Work task | Locate the string "will" in the records below. Copy every line where it occurs.

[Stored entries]
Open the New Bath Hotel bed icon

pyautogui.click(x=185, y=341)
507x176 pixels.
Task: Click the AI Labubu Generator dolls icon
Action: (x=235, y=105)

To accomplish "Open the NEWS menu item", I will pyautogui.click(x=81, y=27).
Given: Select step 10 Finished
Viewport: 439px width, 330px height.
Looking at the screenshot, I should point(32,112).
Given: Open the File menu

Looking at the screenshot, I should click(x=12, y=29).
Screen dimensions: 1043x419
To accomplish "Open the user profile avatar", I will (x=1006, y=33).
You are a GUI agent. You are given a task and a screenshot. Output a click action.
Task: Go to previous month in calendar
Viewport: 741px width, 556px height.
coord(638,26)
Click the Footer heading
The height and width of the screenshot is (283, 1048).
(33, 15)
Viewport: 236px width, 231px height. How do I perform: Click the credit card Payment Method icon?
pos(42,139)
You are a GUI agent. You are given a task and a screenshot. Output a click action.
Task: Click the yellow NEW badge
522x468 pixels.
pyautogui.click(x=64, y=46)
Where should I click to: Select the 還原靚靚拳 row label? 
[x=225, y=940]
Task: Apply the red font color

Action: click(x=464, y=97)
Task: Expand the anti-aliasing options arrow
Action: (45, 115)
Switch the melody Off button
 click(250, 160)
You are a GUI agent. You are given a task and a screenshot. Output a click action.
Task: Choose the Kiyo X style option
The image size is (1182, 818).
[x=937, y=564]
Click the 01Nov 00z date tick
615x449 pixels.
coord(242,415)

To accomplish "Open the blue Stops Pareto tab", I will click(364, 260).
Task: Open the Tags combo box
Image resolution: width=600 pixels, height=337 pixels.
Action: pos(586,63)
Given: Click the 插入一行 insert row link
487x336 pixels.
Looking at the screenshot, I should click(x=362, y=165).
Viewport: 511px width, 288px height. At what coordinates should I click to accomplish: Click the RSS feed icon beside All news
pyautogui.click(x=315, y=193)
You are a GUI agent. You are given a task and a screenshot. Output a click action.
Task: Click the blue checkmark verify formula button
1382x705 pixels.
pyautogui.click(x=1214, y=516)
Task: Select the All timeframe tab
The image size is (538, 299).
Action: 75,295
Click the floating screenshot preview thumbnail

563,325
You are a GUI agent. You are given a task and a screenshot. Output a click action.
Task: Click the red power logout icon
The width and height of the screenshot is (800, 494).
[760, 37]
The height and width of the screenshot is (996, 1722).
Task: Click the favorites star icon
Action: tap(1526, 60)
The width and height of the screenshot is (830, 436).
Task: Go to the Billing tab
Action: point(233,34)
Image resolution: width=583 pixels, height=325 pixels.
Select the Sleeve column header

Answer box |
To accomplish "Open the NEWS menu item", I will pyautogui.click(x=81, y=27).
To accomplish "Open the user profile avatar", I will (x=1006, y=33).
To accomplish "Open the blue Stops Pareto tab", I will click(364, 260).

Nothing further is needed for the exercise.